What is the number of lines in the data holding the word "Select"? Give that number by itself.
*** Opening Records for this exercise ***
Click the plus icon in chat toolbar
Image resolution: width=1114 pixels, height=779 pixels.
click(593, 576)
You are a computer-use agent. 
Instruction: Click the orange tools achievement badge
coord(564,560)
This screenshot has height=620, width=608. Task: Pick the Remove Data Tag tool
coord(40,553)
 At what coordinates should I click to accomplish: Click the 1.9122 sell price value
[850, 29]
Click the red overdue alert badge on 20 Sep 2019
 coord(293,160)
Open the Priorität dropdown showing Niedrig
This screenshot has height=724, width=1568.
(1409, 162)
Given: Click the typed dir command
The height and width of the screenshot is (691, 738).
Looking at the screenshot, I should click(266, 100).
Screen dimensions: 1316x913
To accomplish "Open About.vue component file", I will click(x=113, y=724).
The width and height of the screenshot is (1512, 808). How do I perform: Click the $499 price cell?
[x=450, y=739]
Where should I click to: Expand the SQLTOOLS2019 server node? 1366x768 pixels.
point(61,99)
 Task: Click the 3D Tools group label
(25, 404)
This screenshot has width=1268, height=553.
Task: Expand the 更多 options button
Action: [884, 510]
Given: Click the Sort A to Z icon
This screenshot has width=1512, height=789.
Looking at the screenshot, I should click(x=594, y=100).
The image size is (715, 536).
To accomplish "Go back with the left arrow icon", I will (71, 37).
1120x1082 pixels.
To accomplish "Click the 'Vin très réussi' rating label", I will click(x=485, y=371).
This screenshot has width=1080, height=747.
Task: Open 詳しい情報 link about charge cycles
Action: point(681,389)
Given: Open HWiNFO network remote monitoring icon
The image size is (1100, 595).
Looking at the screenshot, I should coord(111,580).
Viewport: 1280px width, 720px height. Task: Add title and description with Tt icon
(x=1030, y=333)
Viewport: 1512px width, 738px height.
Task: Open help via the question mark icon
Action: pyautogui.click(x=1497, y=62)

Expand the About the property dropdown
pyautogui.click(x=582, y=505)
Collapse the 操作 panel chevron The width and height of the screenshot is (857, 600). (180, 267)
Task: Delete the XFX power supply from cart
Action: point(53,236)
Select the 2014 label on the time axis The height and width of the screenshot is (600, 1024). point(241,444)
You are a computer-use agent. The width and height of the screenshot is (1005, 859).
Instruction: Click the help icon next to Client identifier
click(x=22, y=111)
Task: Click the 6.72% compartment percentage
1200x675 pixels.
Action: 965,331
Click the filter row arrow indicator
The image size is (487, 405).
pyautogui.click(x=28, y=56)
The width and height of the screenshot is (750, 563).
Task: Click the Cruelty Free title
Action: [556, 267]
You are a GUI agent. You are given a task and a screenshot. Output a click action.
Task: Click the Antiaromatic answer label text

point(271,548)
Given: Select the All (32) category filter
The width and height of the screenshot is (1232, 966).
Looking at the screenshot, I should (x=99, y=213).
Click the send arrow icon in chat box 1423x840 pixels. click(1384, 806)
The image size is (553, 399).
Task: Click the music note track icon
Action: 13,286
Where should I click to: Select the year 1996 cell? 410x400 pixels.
*** Closing Records for this exercise ***
_Answer to this problem_. 3